L’uso della tecnologia (senza voler entrare nelle reali intenzioni o pensieri di Zemeckis, che non sono ufficializzati) ha aiutato senza dubbio la narrazione delle scene di Marwen a essere più fluida e delicata, che con lo stop motion sarebbe stata sì più realistica, ma probabilmente anche più ridondante e meno di entertainment; e che contraddittoriamente, avrebbe condizionato un film, che invece vuole puntare sulla potenza e sulla creatività delle immagini mentali, che divengono fisiche come le immagini cinematografiche.

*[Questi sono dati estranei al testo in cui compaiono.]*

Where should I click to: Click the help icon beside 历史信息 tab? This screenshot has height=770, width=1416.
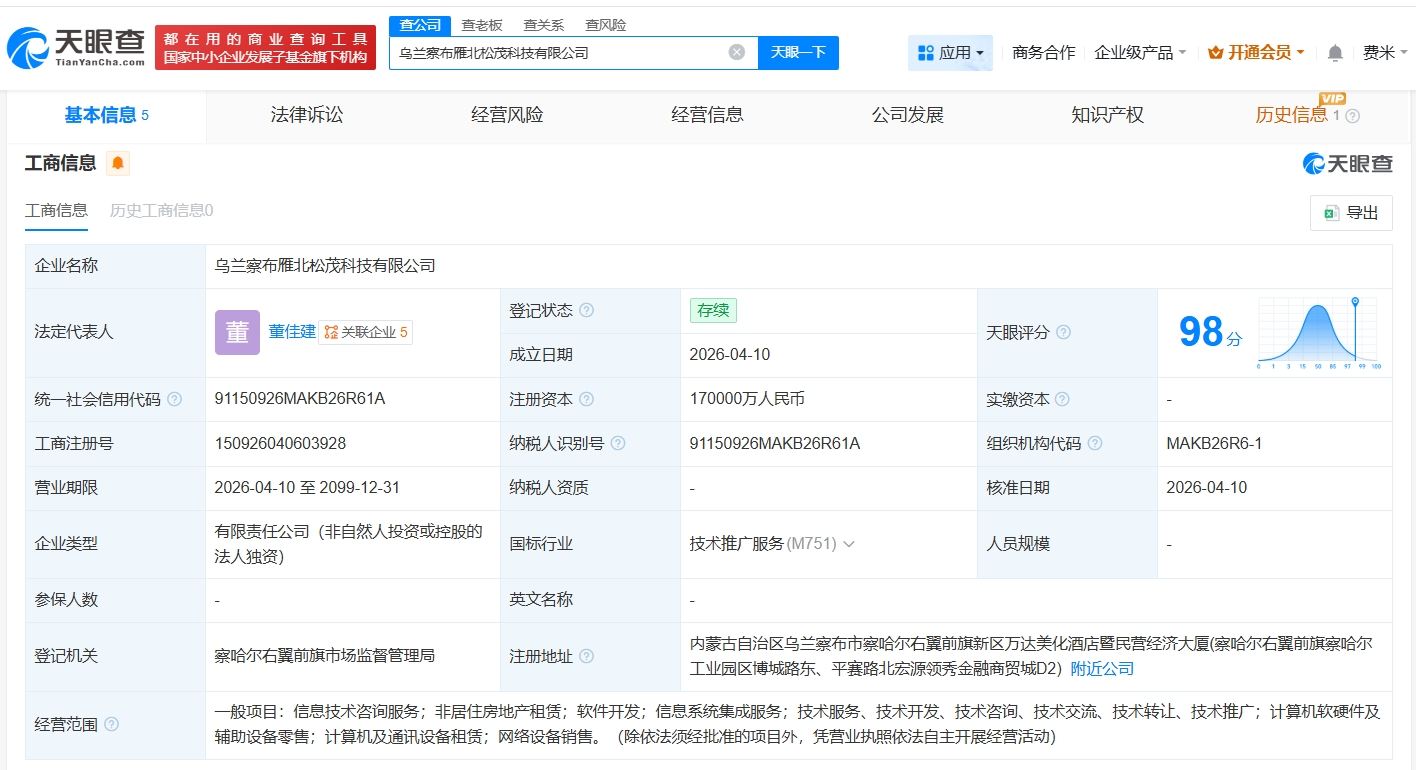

Benvenuti a Marwen è un prodotto con tanti spunti e con tante tematiche, con una scrittura così sfumata e affascinante come lo è il mondo immaginario di Mark, e anche sottilmente critica verso una società ancora non matura da imparare dalla storia. Una pellicola con tanta potenza visiva ed emotiva e con tanta compassione, che solo un attore come Steve Carell, perfetto nelle sue espressioni innocenti in questo tipo di personaggi introversi e sociopatici, riesce a dare.

Marwen è un mondo metafisico, è il gemello del cinema, un luogo dove potersi immergere e sentirsi realizzati, in cui abbattere le proprie paure e intraprendere le più affascinanti avventure, guerresche e amorose; dove non per forza si debba fuggire completamente dalla realtà, ma in cui si possa trovare la forza e il coraggio per affrontarla e apprezzare ancora di più la propria diversità.